До войны в Ростове-на-Дону
Баба Ида и Анатоль, 1939 г
Мой папа перед войной
Баба Ида и Толечка, 1941 г
Дедушка Иосиф Абович и внук Толя Ревазов, 1940 г
Перед войной. Пижон
Война
Война прошла через жизнь каждого, не только солдат и тех, кто работал в тылу, кто выживал в оккупации, но и детей всех возрастов. Я до сих пор говорю, что родилась до войны, это – «мета», и это хорошо понимают мои ровесники или дети, бывшие старше меня в ту пору.
Для нас с мамой война началась ранним утром 22 июня, потому что папа (военно-морской инженер) строил морские укрепления на острове Эзель (Эстония уже вошла в состав СССР), и нас бомбили в числе первых. Мама (еврейское счастье – недавно сломала ногу, упав с велосипеда) и еще десять семей в этом маленьком поселке надеялись, что подводная лодка вывезет их в Ленинград. Но увезли только семью генерала – начальника. Папа и другие мужчины находились на корабле в море, после огромного скандала (радиограммы от отцов семейств чуть ли не в Генштаб) для нас прислали еще одну подлодку, и всех отправили в Ленинград. Оттуда мы уехали в Москву, которую уже начали бомбить.
Одна бомба (500 кг) упала во двор МИИТа в ста метрах от нашего метростроевского барака, но не взорвалась. Воздушная волна уронила меня, скамеечку с тазиком с платьями куклы, выбила стекла в окнах. Слезы ребенка, мама на работе, няня в ужасе, но все живы! Няня Шура на следующий день взяла меня под мышку и отвела в Елоховский собор, чтобы окрестить. Об этом не знал никто. Я случайно узнала о своем крещении уже в конце 80-х годов от маминой сестры Розы, с которой по секрету поделилась няня.
Через месяц мы уехали в эвакуацию в Коканд к родственникам отца вместе с мамиными сестрами Розой и Феней и няней Шурой.
Семья Ревазовых-Рогачевских в полном составе (бабушка Берта Абрамовна, дед Иосиф Абович, две дочери – Ида и Бетти, дети – Леня Буланов и Толя Ревазов) в эвакуацию в Пермь уехали уже поздней осенью. Так что бомбежки Москвы они застали по полной программе – аэростаты и дирижабли в небе, зенитки, противотанковые ежи на улицах. Арсена они увидели только в начале ноября после его первого ранения.
В свой день рождения 22 июня Арсен сразу после официального объявления войны уехал со своим приятелем Борисом Муриным в Малоярославец (по месту прописки – 101-й км), и там они записались добровольцами на фронт. Естественно, им выдали приписные свидетельства. Они были стандартными и для тех, кто не был лишен каких-то прав, и для тех, кто не имел права на жительство в больших городах.

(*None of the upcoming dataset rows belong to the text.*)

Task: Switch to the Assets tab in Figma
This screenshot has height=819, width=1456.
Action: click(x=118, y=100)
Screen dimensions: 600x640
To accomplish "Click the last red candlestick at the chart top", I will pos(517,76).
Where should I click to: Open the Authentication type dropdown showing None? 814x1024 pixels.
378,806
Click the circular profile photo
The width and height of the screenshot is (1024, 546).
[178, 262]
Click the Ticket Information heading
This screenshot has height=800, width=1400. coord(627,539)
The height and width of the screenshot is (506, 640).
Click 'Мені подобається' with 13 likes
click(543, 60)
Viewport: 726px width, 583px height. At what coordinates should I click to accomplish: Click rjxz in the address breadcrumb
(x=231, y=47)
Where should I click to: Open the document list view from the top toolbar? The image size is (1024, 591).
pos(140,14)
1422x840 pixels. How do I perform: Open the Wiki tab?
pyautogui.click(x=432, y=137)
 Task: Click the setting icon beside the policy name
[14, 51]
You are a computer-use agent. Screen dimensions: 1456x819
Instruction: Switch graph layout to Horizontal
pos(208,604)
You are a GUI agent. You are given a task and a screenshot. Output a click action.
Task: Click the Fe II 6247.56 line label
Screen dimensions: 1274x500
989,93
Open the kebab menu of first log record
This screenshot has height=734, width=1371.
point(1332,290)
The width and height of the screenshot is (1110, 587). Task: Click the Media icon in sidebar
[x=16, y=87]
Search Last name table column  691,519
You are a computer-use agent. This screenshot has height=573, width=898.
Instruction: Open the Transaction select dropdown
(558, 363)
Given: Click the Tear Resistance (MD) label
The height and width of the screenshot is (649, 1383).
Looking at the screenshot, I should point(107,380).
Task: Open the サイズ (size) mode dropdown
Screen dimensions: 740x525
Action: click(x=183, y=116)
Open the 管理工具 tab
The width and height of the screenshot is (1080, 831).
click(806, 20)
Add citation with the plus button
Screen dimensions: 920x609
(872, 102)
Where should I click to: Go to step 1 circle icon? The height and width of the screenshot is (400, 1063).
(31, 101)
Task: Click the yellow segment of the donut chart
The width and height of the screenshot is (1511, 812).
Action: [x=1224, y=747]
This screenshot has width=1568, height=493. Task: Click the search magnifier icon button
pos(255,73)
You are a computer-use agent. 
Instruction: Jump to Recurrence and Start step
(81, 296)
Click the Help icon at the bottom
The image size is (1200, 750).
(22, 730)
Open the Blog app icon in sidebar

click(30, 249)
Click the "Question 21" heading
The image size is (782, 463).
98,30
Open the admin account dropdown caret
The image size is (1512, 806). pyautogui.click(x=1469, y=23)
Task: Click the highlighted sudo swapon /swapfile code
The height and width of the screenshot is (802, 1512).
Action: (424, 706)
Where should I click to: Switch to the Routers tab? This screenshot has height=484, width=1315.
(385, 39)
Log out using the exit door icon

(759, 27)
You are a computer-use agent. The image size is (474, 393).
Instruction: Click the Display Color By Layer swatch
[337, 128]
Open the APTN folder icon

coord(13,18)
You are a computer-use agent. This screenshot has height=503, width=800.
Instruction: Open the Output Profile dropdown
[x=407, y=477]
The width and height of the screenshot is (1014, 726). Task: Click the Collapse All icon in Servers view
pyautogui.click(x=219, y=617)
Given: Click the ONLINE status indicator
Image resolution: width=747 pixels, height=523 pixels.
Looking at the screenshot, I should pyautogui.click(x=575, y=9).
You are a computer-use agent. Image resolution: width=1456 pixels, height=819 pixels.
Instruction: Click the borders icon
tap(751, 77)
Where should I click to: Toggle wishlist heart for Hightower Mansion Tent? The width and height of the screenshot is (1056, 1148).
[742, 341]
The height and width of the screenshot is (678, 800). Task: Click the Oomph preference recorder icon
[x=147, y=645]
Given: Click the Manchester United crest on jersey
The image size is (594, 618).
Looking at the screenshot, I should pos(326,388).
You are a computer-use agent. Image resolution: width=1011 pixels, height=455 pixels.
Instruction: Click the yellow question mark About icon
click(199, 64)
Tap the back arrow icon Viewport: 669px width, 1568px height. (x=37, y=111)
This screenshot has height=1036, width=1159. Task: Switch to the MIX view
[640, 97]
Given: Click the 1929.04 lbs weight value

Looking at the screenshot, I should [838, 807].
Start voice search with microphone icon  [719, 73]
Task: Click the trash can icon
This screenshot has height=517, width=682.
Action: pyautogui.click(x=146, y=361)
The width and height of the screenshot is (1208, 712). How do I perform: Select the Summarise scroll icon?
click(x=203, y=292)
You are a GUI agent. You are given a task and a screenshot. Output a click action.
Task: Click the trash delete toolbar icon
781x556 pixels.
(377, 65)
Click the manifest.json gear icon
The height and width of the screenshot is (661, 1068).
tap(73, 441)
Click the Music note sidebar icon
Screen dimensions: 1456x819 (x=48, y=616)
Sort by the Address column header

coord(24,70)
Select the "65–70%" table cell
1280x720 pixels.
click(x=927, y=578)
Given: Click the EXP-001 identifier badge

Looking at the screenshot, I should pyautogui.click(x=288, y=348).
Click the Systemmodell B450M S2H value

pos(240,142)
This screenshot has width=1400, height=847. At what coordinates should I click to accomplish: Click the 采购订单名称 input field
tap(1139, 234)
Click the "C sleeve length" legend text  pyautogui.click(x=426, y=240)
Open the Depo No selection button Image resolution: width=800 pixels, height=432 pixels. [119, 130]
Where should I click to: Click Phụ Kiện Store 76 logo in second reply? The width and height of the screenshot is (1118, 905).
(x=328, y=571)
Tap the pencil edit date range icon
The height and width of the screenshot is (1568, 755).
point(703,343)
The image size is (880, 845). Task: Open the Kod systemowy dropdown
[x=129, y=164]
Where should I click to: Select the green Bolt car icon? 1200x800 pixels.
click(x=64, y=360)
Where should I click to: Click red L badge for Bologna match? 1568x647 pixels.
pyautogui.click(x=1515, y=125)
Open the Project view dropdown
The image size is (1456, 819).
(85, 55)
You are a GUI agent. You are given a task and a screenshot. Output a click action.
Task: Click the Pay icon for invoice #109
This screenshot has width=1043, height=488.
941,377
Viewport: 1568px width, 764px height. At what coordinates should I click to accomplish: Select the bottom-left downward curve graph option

Арсен попал в поезд, который ехал на фронт, с такими же, как он, добровольцами в обычном товарном вагоне с прибитыми наспех полками. Его никто силой туда не сажал, но все, конечно, знали, что он из «этих».
Вот что писала 24 июня о первом дне мобилизации «Комсомольская правда»: «Еще задолго до полуночи, когда Указ Президиума Верховного Совета СССР должен был вступить в силу, у военкоматов начали собираться большие группы москвичей, подлинные патриоты своей родины, они пришли сюда по первому зову Советского Правительства. Мобилизация началась. Приходили рабочие, инженеры, техники, служащие. Среди них есть недавние участники боев с белофиннами. В комнатах отдыха и красных уголках внимательно читают речь товарища В. М. Молотова, произнесенную им по радио 22 июня. Волнующую картину представляли проводы бойцов на фронт. Девушки преподносили воинам букеты цветов, а когда уезжающие садились в голубые автобусы, чтобы следовать в часть, им долго и горячо аплодировали. Всюду раздавались возгласы: „Наше дело правое, победа будет за нами! Счастливо!“».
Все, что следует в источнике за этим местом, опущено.